The Western Digital Caviar Black 640 GB hard drive offers gamers a good blend of capacity, performance, and affordability.

This 7,200 RPM, SATA 3Gb/s drive has dual processors, 32 MB cache, and is backed by a five year warranty.

Bear in mind that using an SSD instead of a mechanical drive like this one will almost certainly improve level load times, but it's less likely to affect your actual in-game performance.

Power Supply

Corsair CMPSU-850HX 850 W

The right combination of motherboard, processor, memory, and graphics cards means little without a quality power supply unit capable of providing reliable, clean voltage to our components.

Considering the overclocking desires and multi-GPU configurations that you'll see later in the series, we chose an 850 W unit from Corsair.
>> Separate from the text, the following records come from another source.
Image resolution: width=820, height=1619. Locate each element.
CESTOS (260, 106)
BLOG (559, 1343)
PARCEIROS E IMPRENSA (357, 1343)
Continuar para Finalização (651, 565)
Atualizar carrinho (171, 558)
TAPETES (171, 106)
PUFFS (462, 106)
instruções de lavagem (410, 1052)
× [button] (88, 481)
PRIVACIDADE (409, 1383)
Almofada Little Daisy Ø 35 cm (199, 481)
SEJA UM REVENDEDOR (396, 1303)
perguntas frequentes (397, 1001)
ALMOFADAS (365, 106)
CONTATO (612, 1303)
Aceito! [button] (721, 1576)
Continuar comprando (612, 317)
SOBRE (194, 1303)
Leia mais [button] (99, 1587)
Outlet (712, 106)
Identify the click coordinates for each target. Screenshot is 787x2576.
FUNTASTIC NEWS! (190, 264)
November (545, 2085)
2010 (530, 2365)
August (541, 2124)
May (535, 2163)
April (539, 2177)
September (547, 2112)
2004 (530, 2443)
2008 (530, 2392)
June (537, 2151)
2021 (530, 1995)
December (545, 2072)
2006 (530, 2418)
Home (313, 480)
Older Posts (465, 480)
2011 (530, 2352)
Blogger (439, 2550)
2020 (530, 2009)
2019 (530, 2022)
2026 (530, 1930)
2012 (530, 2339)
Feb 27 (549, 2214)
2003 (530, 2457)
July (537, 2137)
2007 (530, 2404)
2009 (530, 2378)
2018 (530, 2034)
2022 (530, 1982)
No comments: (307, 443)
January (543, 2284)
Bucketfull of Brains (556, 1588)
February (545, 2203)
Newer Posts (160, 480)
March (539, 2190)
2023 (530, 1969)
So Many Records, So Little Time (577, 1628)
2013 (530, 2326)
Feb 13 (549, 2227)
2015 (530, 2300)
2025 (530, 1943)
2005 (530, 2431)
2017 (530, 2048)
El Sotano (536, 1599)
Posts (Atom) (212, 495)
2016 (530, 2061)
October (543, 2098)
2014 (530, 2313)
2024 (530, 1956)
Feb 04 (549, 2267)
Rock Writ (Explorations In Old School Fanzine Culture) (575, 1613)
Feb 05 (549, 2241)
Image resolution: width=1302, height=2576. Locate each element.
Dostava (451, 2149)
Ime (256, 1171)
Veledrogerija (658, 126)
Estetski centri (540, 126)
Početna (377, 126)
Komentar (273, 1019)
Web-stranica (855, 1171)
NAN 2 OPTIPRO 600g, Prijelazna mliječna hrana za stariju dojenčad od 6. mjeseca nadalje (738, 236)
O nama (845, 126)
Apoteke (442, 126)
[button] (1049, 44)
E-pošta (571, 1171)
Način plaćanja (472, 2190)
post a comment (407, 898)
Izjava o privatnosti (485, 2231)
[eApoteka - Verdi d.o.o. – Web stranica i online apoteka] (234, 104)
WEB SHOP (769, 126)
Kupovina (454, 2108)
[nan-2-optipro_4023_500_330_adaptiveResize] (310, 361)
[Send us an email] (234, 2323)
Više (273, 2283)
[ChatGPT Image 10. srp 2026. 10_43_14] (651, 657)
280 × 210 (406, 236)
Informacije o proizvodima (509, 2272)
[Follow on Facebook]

The modular Corsair CMPSU-850HX has a single 70 A, +12 V rail, six 6+2 pin PCIe power connectors, a seven year warranty, 80 PLUS efficiency certification, and a 140 mm temperature-controlled fan.

Coolers

Xigmatek HDT-S1283 & Dark Knight-S1283V

We're utilizing Xigmatek’s HDT-S1283 to cool our Socket AM3 and 775 processors, and the LGA 1366-compatible Dark Knight-S1283V to keep the Core i7-920 running cool.

On both heatsinks, Xigmatek uses its HDT (Heatpipe Direct Touch) system for thermal transfer and a PWM-controlled 120 mm fan, with rubber mounts, for quiet operation.

Cooler Master Hyper 212 Plus

We didn’t have a LGA 1156-compatible bracket kit on-hand for the Dark Knight, so we switched over to the Cooler Master Hyper 212 Plus for testing the Intel Core i5-750.

The Hyper 212 Plus features a similar design as the Xigmatek coolers above, featuring four direct-contact copper heat pipes, aluminum fins, and a 120 mm PWM controlled fan.

  • wildeast
    "such as NVidia’s GeForce GTX 400-series and revamp the benchmark suite with some new DirectX 11 titles."
    i'll be waiting for that, and maybe some i5 cpu to see what fit sli best
    Reply
  • jsowoc
    "We set forth to measure the perfect balance in seven different games and four resolutions in this third of many parts." (?)

    I think you copied this paragraph from part 3 and forgot to change it to 4... ;-)
    Reply
  • theshonen8899
    With the amount of love you guys have for the Athlon x3 I was really hoping to see it on here :\
    I guess I can kind of predict where it'd fall though.
    Reply
  • Darkerson
    I love the in-depth articles like these. Keep 'em coming!
    Reply
  • L0tus
    Brilliant piece.

    I wish I had read this before building my system as I can see that I clearly spent too much on my CPU instead of GPU (i5-750 + HD5770) . Would have done much better with (X2 550 BE + HD5850) !

    ...ain't hind sight a b***h!

    Also interesting to see how GPUs really start to distinguish themselves at higher resolutions. Again, brilliant work.
    Reply
  • TheStealthyOne
    I built a computer for my brother using a Phenom ii 550 paired with a 5770, and it screams! Fantastic gaming chip! It just goes to show you can achieve fantastic performance by planning and balance.
    Reply
  • garlik_bread
    Personally, i'd be interested to see results from a card with less han 1GB RAM on the GPU.

    On the lower end of the spectrum, with the lower resolutions, is the 1GB really necessary?

    Basically, i have a 512MB Asus 5770 and want to validate my purchase :D
    Reply
  • plasmastorm
    Still running a Maximus formula 775 board with a Q6600, 8gb ram and a Radeon 5850 but this is certainly handy for future reference.
    Probably skipping the i5/i7 generation as I can still play anything at max settings on my 22" monitor while running a 2nd for a film tho :)
    Reply
  • Tamz_msc
    Please test some newer games, which is essential for an article like this.
    Reply
  • descendency
    plasmastormStill running a Maximus formula 775 board with a Q6600, 8gb ram and a Radeon 5850 but this is certainly handy for future reference.Probably skipping the i5/i7 generation as I can still play anything at max settings on my 22" monitor while running a 2nd for a film tho
    i5/i7 isn't a generation. it's like 5 or so.